TEXT PROVIDED: Begin
Alternative social media for minimal house producers:

1. Telegram

A great social media for minimal house producers. For instance, there are 640 members in the minimal techno channel. Telegram doesn’t monetize through ads, as it’s an encrypted network. This encryption means more privacy as well.

2. Discord

Just like Telegram, there are music networks on here. Here is a list of channels.

3. Twitch

While not necessarily a forum, this is a place where established producers have opened up a community to watch them do things like DJ sets, and produce music. Artists like Kyle Geiger have been doing almost daily tutorials for music production, and answering questions. If someone has something interesting to say in the chat, you can private message them, and make a connection that way. You can also ask Kyle questions, and send him tracks. He encourages it.

4. Reddit

More anonymous, and focused, these groups, also known as subreddits, can be an excellent place to find like minded people. If you can think of a genre, there is probably a subreddit for it. People ask for feedback on tracks, DM people who they want to connect with, find playlists to be a part of, and even promote their own tracks on these forums. Major artists are often found on reddit, doing question and answer sessions, called IAMAs. It’s generally a helpful community, but beware of being too self promotional. 


Ways To Moderate Your Social Media

1. Install tools to restrict access

Tools like OffTime can limit what apps on your phone you can use, between certain times, or with certain permissions. It will also track the amount of time that you use apps, which could be humbling.
TEXT PROVIDED: End
INPUT DATA: Begin
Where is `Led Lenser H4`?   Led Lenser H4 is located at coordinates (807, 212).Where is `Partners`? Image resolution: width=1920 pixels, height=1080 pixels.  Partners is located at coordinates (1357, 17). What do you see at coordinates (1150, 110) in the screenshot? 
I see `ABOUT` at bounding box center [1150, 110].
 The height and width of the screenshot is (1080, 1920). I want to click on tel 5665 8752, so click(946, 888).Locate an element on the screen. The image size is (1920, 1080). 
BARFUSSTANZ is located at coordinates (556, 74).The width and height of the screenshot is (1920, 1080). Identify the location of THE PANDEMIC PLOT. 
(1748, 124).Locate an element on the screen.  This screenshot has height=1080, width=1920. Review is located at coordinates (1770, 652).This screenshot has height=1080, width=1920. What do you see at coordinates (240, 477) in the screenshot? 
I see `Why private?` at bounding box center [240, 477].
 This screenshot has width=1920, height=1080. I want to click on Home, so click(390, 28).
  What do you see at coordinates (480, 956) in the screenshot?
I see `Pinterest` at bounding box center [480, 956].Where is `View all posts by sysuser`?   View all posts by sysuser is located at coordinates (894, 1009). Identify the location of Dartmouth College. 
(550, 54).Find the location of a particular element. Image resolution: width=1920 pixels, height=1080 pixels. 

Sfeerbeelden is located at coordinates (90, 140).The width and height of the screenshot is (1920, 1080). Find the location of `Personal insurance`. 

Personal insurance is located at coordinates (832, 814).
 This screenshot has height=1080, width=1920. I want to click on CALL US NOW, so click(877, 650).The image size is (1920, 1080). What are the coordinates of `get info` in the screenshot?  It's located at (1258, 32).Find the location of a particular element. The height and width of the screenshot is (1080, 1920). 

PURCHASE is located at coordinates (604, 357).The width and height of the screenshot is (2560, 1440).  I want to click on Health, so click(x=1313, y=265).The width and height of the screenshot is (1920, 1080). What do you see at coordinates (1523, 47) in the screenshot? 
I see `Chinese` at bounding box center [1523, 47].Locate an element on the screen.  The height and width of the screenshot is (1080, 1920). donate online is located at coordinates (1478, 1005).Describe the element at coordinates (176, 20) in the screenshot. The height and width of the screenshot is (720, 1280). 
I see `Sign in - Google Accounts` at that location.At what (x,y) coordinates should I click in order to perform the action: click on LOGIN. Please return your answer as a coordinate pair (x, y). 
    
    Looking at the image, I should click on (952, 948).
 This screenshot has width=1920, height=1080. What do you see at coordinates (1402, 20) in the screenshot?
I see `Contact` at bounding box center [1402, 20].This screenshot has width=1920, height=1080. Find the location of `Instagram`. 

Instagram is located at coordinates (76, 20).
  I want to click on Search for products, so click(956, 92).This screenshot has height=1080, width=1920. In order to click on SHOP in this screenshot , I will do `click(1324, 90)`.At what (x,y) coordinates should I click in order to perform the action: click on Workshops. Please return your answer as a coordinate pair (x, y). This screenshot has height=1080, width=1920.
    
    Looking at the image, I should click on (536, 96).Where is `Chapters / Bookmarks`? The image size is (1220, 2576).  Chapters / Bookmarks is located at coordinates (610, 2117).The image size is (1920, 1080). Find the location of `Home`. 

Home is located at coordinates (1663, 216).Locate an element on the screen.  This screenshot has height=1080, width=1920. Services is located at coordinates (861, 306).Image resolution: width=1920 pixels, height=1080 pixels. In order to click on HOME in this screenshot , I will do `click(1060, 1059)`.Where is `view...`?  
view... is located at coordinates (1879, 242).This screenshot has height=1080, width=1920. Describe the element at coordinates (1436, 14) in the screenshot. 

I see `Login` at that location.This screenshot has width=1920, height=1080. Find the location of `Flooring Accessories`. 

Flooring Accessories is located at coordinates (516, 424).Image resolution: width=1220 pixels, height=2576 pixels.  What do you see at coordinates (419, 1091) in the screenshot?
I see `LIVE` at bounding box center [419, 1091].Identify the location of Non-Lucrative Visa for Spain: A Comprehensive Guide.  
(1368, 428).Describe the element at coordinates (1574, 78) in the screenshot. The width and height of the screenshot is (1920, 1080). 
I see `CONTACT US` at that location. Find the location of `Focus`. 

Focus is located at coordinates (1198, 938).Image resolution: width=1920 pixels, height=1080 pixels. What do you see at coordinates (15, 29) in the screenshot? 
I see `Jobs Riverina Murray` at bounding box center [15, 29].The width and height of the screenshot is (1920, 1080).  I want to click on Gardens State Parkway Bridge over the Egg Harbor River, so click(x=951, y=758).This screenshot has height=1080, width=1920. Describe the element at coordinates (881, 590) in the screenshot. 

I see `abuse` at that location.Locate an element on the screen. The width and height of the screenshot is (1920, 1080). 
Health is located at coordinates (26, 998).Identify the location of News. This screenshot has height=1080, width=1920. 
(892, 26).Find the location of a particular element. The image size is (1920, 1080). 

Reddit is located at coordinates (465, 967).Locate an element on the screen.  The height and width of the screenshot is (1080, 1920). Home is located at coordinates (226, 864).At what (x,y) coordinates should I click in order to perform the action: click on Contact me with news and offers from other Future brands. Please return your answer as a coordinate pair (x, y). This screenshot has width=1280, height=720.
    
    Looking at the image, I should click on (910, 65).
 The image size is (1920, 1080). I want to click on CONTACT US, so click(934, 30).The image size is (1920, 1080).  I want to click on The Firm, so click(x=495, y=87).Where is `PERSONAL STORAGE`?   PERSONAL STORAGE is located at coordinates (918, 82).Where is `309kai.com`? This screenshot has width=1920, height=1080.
INPUT DATA: End
• **TASK**:
Extend the piece on social media for minimal house producers, picking up right after its final sentence. The records have no connection to the text.

• **ANSWER FOR THIS EXERCISE**:
If you use Chrome, there is an extension called Work Mode that allows you to block all social media URLs between designated times. Stay Focused is another great extension.

If you use something like Mozilla, there is an add on called LeechBlock, that allows you to block certain websites.

If you are concerned about them tracking you, plugins like AdBlocker and UBlock restrict this. However, keep in mind that if you end up advertising on their platforms, you will have to disable these blockers so that you can monitor your own ads.

2. Only interact with certain people so the algorithms only show you those things.

Ultimately social media will display things to you that you want to see. If you don’t want to see anything about politics, or celebrity gossip, don’t interact with it. This will tell the algorithms that you aren’t interested. Conversely, if there is something that you are interested in, then interact with those things, and the algorithm will reward you with more of that.

3. Outsource

Get someone else to manage your social media presence. You can use places like Fiverr, and UpWork to hire virtual assistants who can create, and post on your behalf, for a reasonable price. Therefore, you will have a presence, but not have to be managing it day by day. There are also apps and bots out there to streamline this process, such as HootSuite or InstaZood


Hopefully this post provides you with some resources that you can use in order to make an informed decision about how you want social media to impact your routine as an artist. There are ways to step out of the social media game, but to do so prematurely will have long lasting effects on your success. Therefore, strategize carefully, and see what you can do about limiting your access to it, rather than disconnecting entirely. If you do feel the need to remove yourself from the algorithm’s grasp, there are ways, but it will require a lot of effort, and can be less cost effective. 

Social media isn’t going anywhere, so we can either lament at its destructive capabilities, or harness it’s potential to benefit ourselves, while using tools to reduce its negative impact on our health, and society’s perceptions.